INSTRUCTIONS TO FOLLOW:
Write the data out again, word for word.

(Beginning of SUPPLIED RECORDS)

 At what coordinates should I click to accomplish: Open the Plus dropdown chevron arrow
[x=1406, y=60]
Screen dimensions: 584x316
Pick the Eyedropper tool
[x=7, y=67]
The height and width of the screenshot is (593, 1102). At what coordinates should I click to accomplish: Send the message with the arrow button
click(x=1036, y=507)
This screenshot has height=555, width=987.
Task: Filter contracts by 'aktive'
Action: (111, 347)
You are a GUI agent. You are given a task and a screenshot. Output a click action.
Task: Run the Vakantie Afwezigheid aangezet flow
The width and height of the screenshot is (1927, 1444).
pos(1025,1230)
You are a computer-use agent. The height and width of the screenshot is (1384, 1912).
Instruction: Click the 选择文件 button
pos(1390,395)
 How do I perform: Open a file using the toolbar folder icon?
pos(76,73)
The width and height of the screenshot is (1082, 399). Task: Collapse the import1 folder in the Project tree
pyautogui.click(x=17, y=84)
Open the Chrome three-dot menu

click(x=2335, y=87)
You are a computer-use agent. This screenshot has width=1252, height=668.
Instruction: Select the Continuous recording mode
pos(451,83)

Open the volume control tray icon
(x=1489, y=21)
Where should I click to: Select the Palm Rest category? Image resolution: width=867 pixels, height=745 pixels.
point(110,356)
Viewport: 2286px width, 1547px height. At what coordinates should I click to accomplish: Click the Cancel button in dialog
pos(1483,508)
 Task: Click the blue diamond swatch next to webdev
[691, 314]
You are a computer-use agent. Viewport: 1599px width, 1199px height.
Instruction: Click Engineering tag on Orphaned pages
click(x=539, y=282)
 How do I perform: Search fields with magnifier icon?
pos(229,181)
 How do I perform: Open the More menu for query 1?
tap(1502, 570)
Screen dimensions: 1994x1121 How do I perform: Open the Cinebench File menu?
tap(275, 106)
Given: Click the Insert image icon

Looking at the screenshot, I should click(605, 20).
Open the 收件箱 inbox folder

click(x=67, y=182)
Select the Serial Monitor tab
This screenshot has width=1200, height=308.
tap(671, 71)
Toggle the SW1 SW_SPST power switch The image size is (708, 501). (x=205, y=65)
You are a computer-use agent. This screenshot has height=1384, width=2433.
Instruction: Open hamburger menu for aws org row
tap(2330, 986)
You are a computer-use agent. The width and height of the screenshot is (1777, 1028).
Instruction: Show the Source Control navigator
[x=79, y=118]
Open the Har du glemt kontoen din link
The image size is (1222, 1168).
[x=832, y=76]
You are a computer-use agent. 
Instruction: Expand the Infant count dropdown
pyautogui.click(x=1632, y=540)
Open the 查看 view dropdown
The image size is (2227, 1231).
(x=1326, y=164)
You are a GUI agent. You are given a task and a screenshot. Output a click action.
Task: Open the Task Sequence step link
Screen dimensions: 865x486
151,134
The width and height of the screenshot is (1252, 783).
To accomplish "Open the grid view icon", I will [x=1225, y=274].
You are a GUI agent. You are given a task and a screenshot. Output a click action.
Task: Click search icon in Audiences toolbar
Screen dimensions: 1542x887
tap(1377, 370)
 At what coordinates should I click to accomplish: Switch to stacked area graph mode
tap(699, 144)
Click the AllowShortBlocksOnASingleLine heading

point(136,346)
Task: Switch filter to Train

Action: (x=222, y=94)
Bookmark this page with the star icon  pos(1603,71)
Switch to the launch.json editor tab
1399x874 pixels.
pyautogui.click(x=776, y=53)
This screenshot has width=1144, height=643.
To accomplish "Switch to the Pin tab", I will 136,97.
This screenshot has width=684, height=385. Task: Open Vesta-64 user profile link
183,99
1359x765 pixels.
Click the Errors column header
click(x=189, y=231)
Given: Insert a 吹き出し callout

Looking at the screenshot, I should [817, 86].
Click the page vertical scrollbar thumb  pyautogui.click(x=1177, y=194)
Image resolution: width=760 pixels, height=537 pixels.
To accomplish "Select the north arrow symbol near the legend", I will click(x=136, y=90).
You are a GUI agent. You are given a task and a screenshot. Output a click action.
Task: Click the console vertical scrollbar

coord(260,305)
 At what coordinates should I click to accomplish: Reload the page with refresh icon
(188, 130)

(End of SUPPLIED RECORDS)

TASK SOLUTION:
 At what coordinates should I click to accomplish: Open the Plus dropdown chevron arrow
[x=1406, y=60]
Screen dimensions: 584x316
Pick the Eyedropper tool
[x=7, y=67]
The height and width of the screenshot is (593, 1102). At what coordinates should I click to accomplish: Send the message with the arrow button
click(x=1036, y=507)
This screenshot has height=555, width=987.
Task: Filter contracts by 'aktive'
Action: (111, 347)
You are a GUI agent. You are given a task and a screenshot. Output a click action.
Task: Run the Vakantie Afwezigheid aangezet flow
The width and height of the screenshot is (1927, 1444).
pos(1025,1230)
You are a computer-use agent. The height and width of the screenshot is (1384, 1912).
Instruction: Click the 选择文件 button
pos(1390,395)
 How do I perform: Open a file using the toolbar folder icon?
pos(76,73)
The width and height of the screenshot is (1082, 399). Task: Collapse the import1 folder in the Project tree
pyautogui.click(x=17, y=84)
Open the Chrome three-dot menu

click(x=2335, y=87)
You are a computer-use agent. This screenshot has width=1252, height=668.
Instruction: Select the Continuous recording mode
pos(451,83)

Open the volume control tray icon
(x=1489, y=21)
Where should I click to: Select the Palm Rest category? Image resolution: width=867 pixels, height=745 pixels.
point(110,356)
Viewport: 2286px width, 1547px height. At what coordinates should I click to accomplish: Click the Cancel button in dialog
pos(1483,508)
 Task: Click the blue diamond swatch next to webdev
[691, 314]
You are a computer-use agent. Viewport: 1599px width, 1199px height.
Instruction: Click Engineering tag on Orphaned pages
click(x=539, y=282)
 How do I perform: Search fields with magnifier icon?
pos(229,181)
 How do I perform: Open the More menu for query 1?
tap(1502, 570)
Screen dimensions: 1994x1121 How do I perform: Open the Cinebench File menu?
tap(275, 106)
Given: Click the Insert image icon

Looking at the screenshot, I should click(605, 20).
Open the 收件箱 inbox folder

click(x=67, y=182)
Select the Serial Monitor tab
This screenshot has width=1200, height=308.
tap(671, 71)
Toggle the SW1 SW_SPST power switch The image size is (708, 501). (x=205, y=65)
You are a computer-use agent. This screenshot has height=1384, width=2433.
Instruction: Open hamburger menu for aws org row
tap(2330, 986)
You are a computer-use agent. The width and height of the screenshot is (1777, 1028).
Instruction: Show the Source Control navigator
[x=79, y=118]
Open the Har du glemt kontoen din link
The image size is (1222, 1168).
[x=832, y=76]
You are a computer-use agent. 
Instruction: Expand the Infant count dropdown
pyautogui.click(x=1632, y=540)
Open the 查看 view dropdown
The image size is (2227, 1231).
(x=1326, y=164)
You are a GUI agent. You are given a task and a screenshot. Output a click action.
Task: Open the Task Sequence step link
Screen dimensions: 865x486
151,134
The width and height of the screenshot is (1252, 783).
To accomplish "Open the grid view icon", I will [x=1225, y=274].
You are a GUI agent. You are given a task and a screenshot. Output a click action.
Task: Click search icon in Audiences toolbar
Screen dimensions: 1542x887
tap(1377, 370)
 At what coordinates should I click to accomplish: Switch to stacked area graph mode
tap(699, 144)
Click the AllowShortBlocksOnASingleLine heading

point(136,346)
Task: Switch filter to Train

Action: (x=222, y=94)
Bookmark this page with the star icon  pos(1603,71)
Switch to the launch.json editor tab
1399x874 pixels.
pyautogui.click(x=776, y=53)
This screenshot has width=1144, height=643.
To accomplish "Switch to the Pin tab", I will 136,97.
This screenshot has width=684, height=385. Task: Open Vesta-64 user profile link
183,99
1359x765 pixels.
Click the Errors column header
click(x=189, y=231)
Given: Insert a 吹き出し callout

Looking at the screenshot, I should [817, 86].
Click the page vertical scrollbar thumb  pyautogui.click(x=1177, y=194)
Image resolution: width=760 pixels, height=537 pixels.
To accomplish "Select the north arrow symbol near the legend", I will click(x=136, y=90).
You are a GUI agent. You are given a task and a screenshot. Output a click action.
Task: Click the console vertical scrollbar

coord(260,305)
 At what coordinates should I click to accomplish: Reload the page with refresh icon
(188, 130)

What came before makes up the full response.